The Green politician Cem Ozdemir laid a wreath for the victims of the attack in Hanau yesterday.
It was difficult to find words, he said in the Heumarkt (Haymarket), where the killer shot some of his victims.
Ozdemir said he hopes “that this year will go down in history as the year in which the [German] republic gets serious about tackling right-wing radicalism”.
Hanau is meanwhile planning a central funeral service for the victims of the attack.
This will be prepared in co-ordination with the relatives and the federal and state authorities, the town authorities said.
Mayor Claus Kaminsky has convened a special session of the Round Table of Religions for tomorrow.
“We want to make sure that we always act according to the real needs of the relatives,” Kaminsky said. “In this context we will clarify how the various needs around grief can be taken care of.”
The Green party is calling on the federal government to set up a crisis team and proposed “immediate measures for a safe society”.
“Right-wing extremism in Germany is completely uninhibited,” wrote Katrin Goering-Eckardt and Anton Hofreiter, the leaders of the Green group in the Bundestag, as well as interior and integration experts in a paper seen by DPA.
In their view, an anti-racism commissioner, “reliable and lasting democracy promotion” and financial support for the protection of particularly vulnerable institutions such as mosques and synagogues are also necessary.

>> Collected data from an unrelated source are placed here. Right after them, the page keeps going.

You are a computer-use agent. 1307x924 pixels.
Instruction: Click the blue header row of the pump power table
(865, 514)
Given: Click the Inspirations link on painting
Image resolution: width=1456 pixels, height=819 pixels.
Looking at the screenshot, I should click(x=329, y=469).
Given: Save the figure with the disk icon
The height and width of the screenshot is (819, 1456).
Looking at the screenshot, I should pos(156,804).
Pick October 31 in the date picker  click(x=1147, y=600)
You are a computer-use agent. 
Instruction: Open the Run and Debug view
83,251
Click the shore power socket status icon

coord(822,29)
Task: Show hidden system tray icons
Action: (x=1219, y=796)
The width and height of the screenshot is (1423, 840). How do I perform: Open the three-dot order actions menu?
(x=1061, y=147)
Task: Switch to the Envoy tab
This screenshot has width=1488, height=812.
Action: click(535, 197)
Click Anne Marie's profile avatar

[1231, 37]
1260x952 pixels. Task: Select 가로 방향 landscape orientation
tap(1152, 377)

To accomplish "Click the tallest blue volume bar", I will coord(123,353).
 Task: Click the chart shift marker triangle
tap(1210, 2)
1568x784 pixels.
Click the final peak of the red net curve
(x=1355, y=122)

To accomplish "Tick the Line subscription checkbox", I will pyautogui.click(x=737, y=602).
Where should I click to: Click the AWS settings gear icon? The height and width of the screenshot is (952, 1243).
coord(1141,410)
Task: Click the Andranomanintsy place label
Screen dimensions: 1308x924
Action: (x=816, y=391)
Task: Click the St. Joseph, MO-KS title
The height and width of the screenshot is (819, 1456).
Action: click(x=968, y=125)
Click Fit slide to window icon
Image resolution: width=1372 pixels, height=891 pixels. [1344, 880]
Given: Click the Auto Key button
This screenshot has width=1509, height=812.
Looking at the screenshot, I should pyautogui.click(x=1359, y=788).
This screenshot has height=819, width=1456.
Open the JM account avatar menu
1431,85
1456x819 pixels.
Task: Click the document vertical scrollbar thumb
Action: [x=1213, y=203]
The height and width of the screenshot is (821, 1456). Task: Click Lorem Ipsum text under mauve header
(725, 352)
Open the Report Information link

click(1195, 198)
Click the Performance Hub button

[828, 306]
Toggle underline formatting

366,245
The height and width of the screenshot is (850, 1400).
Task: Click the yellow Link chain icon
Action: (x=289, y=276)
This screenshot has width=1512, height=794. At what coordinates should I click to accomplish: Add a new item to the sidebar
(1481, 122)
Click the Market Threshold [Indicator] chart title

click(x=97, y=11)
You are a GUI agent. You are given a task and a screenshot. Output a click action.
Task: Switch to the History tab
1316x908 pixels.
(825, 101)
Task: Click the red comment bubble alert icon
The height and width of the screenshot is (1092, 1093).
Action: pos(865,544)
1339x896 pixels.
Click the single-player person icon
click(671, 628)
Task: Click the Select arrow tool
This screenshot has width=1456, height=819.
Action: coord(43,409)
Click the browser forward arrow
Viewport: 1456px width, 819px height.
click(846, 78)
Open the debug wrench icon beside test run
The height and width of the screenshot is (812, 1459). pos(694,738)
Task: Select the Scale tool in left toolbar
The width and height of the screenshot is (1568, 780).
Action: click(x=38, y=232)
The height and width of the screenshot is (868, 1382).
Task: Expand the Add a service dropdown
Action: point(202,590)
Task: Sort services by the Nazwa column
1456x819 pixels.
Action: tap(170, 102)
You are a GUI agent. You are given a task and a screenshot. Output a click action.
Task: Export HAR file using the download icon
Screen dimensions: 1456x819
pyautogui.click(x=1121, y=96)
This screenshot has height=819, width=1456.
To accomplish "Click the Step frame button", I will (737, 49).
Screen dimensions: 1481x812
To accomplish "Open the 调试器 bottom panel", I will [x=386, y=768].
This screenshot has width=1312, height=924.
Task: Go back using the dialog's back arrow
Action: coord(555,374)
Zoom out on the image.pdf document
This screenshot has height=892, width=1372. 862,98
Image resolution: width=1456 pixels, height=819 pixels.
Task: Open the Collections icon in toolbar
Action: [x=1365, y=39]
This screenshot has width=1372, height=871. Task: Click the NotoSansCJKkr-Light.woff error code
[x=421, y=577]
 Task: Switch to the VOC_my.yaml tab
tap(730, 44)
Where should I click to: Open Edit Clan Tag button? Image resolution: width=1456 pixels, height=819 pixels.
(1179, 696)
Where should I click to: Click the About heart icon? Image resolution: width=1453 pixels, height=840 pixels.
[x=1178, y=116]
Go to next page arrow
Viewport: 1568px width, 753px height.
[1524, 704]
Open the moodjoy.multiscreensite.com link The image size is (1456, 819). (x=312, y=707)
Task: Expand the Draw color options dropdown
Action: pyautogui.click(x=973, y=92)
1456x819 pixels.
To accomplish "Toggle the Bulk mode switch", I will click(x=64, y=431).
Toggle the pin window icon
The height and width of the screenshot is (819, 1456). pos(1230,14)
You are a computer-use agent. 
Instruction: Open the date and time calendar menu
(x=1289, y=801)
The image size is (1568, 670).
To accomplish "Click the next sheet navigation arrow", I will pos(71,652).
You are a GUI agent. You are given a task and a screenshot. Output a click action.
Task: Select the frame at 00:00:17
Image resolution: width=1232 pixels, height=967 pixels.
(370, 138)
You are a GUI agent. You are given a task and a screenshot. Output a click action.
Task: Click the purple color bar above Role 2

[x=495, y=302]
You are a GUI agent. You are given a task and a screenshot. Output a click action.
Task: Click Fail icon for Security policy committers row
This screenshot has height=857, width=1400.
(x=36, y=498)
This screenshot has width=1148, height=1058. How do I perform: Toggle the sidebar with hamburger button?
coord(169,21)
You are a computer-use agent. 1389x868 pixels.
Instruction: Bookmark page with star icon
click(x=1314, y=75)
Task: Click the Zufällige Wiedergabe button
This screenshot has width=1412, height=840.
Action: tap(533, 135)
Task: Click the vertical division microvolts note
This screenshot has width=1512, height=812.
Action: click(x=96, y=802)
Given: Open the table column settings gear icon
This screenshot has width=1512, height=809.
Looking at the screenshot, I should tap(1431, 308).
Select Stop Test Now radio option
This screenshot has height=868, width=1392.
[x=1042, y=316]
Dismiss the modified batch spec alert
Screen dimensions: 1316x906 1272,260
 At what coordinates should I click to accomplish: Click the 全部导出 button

The Greens want ammunition to be stored only where shooting is allowed; so far it has been possible for sport shooters to store both weapons and ammunition at home.
The Hesse State Criminal Police Office (LKA) also warned of misinformation yesterday.
There is “increasing speculation about the progression of events in the attack”, the LKA said.
These emerged from various sources on social media.
“From the perspective of the Hessian police, there is currently no reason to assume any further acute danger in this connection.”
All information will be followed up meticulously, it said.